**Exercise:**
Copy out the lines below from the first one through the line that contains "(x=29, y=258)". Include that line.

(Records of interface elements)

========

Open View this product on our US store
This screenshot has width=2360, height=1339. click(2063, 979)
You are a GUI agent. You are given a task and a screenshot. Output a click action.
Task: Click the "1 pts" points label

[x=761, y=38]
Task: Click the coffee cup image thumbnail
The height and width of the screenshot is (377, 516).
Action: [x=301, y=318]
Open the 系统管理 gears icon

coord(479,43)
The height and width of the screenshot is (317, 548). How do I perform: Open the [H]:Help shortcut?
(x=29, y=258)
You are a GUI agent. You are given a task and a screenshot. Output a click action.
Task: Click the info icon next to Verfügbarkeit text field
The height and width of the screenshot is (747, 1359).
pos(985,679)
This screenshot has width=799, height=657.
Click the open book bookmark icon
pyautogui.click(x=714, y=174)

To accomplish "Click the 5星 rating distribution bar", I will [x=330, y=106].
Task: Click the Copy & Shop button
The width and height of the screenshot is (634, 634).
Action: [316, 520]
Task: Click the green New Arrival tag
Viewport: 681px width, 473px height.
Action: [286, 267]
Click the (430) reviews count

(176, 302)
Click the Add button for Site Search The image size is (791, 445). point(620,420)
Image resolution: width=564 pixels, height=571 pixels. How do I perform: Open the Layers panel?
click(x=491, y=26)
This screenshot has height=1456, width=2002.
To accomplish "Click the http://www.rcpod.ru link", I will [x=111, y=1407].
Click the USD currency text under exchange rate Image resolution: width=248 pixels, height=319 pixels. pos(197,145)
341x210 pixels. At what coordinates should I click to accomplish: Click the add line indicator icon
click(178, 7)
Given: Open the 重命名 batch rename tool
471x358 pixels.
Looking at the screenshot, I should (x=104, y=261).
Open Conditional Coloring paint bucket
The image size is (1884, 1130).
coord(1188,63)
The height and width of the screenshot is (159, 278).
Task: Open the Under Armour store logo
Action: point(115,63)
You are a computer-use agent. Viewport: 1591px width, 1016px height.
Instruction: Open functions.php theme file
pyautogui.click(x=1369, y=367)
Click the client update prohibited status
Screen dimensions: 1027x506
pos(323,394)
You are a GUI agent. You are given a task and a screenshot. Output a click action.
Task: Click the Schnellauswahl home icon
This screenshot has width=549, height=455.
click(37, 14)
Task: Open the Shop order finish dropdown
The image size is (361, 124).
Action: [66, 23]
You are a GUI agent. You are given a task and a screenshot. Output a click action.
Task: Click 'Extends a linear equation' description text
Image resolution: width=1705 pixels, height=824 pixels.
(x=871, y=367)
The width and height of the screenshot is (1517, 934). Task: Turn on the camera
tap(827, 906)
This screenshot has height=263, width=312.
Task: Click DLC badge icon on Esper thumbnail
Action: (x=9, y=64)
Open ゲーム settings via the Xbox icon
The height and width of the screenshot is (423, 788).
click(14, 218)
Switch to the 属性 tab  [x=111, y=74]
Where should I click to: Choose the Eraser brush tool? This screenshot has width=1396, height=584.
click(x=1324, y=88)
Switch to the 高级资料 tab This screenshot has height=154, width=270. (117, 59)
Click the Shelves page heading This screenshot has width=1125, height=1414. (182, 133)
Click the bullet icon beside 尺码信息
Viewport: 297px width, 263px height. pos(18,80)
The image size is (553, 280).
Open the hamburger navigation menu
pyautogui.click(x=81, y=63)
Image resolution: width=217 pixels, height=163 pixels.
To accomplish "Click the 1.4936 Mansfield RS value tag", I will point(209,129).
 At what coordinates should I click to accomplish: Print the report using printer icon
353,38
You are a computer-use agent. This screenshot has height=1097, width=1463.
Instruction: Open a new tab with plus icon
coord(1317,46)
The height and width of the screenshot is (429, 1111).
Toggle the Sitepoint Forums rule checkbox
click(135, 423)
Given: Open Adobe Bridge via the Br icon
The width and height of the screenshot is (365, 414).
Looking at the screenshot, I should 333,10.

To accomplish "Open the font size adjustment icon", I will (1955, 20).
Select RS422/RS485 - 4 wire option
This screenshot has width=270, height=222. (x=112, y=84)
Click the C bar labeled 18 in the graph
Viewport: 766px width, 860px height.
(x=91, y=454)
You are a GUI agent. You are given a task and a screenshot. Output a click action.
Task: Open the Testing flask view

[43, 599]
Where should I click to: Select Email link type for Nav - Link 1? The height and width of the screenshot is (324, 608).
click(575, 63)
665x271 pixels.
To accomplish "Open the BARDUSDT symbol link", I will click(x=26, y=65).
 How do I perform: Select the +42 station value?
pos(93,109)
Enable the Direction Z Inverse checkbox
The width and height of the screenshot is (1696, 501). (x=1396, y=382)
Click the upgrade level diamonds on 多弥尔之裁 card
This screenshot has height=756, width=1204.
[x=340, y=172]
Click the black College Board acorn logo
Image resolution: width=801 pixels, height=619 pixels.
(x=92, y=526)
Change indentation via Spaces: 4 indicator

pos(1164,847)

========

**Result:**
Open View this product on our US store
This screenshot has width=2360, height=1339. click(2063, 979)
You are a GUI agent. You are given a task and a screenshot. Output a click action.
Task: Click the "1 pts" points label

[x=761, y=38]
Task: Click the coffee cup image thumbnail
The height and width of the screenshot is (377, 516).
Action: [x=301, y=318]
Open the 系统管理 gears icon

coord(479,43)
The height and width of the screenshot is (317, 548). How do I perform: Open the [H]:Help shortcut?
(x=29, y=258)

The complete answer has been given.